Intervention de Philippe Marini

Réunion du 25 novembre 2008 à 10h00
Loi de finances pour 2009 — Article additionnel après l'article 22

Photo de Philippe MariniPhilippe Marini, rapporteur général :

Le dispositif que cet amendement vise à instituer s’inscrit dans la continuité d’une mesure que nous avions adoptée l’an dernier et il est fondé sur une véritable conviction.

S’il est parfaitement légitime d’accompagner l’adaptation de l’industrie musicale à son nouvel environnement, il l’est tout autant de veiller à ce que des avantages consentis sur les fonds publics contribuent à préserver et à valoriser l’expression française.

Il serait véritablement inacceptable de supprimer toute condition de francophonie sous couvert des instructions adressées par les services de Bruxelles, qui sont aujourd'hui de moins en moins favorables à la francophonie. À cet égard, le crédit d’impôt pour dépenses de production d’œuvres phonographiques pose un problème d’ensemble.

Afin de poursuivre dans le sens de notre vote de l’an dernier, nous proposons, de manière tout à fait réaliste, que soit examiné le travail des entreprises de production phonographique annuellement pour déterminer quelle est la part d’œuvres francophones.

Par ailleurs, nous suggérons de considérer comme francophone l’interprétation dans leur langue originale d’œuvres libres de droit. Ainsi, un opéra de Verdi ou un oratorio de Vivaldi en italien, de même que des Lieder de Schubert en allemand doivent être regardés comme l’expression sincère et originale de l’œuvre libre de droits. Il n’y a aucune raison d’exprimer une méfiance par rapport à ces interprétations en langue étrangère.

Il n’en va pas de même pour l’anglophonie, voire l’anglomanie, qui envahit tout, et plus spécialement les produits destinés aux jeunes générations. Le véritable conditionnement anglo-saxon auquel celles-ci sont soumises ne cesse de s’accroître. De ce point de vue, monsieur le ministre, nous estimons nécessaire de poser quelques bornes, surtout lorsque des fonds publics sont en cause et qu’il s’agit d’un avantage fiscal.

Je sais bien que le ministère de la culture ne partage pas du tout cette position. Il a d’ailleurs avancé un certain nombre d’arguments – vous allez sans doute y faire allusion, monsieur le ministre –, auxquels on peut opposer des objections tout à fait sérieuses.

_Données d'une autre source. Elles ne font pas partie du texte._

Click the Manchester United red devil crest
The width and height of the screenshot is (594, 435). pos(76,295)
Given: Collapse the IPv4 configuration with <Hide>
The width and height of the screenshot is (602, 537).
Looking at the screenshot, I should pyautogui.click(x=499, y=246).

À ma connaissance, malgré des demandes réitérées, le Gouvernement n’a pas fourni le document sollicité par la Commission européenne. Pour ma part, voici comment j’interprète une telle attitude : les services du ministère de la culture sont mécontents du dispositif que nous avons adopté l’an dernier et refusent de jouer le jeu.

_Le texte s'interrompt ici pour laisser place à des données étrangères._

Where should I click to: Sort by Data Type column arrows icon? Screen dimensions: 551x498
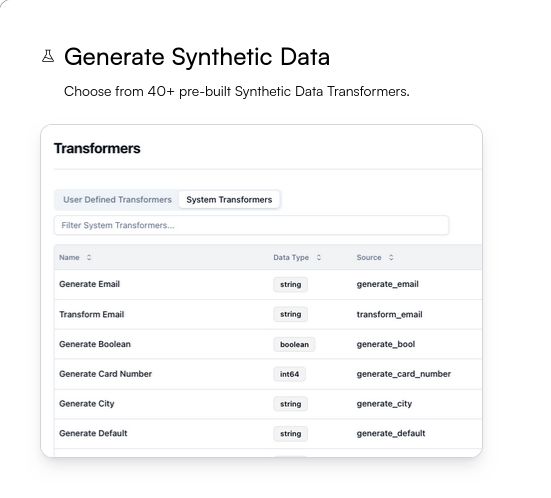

Le silence de la Commission européenne sur la clause de francophonie est normal, et ce pour deux raisons.

D’une part, cette clause est admise pour des crédits d’impôts d’une ampleur bien supérieure à celle du crédit d’impôt pour dépenses de production d’œuvres phonographiques, dont le montant s’élève à 10 millions d’euros, contre 50 millions d’euros pour les dépenses de production d’œuvres cinématographiques et autant pour les productions audiovisuelles, ces crédits d’impôt visant la relocalisation des productions en France, conformément à l’article 220 sexies du code général des impôts. Par conséquent, dans ce domaine, la clause de francophonie n’a pas de raison de choquer la Commission européenne, qui l’accepte bien dans des domaines plus importants.

D’autre part, et je le répète, à ma connaissance, la Commission n’a pas été saisie de la clause de francophonie ! Le Gouvernement a notifié à la Commission le texte qu’il souhaitait présenter au Parlement en loi de finances rectificatives pour 2007, sans tenir aucunement compte – je reconnais bien là le ministère de la culture – du vote du Parlement, donc de l’adoption de la clause de francophonie !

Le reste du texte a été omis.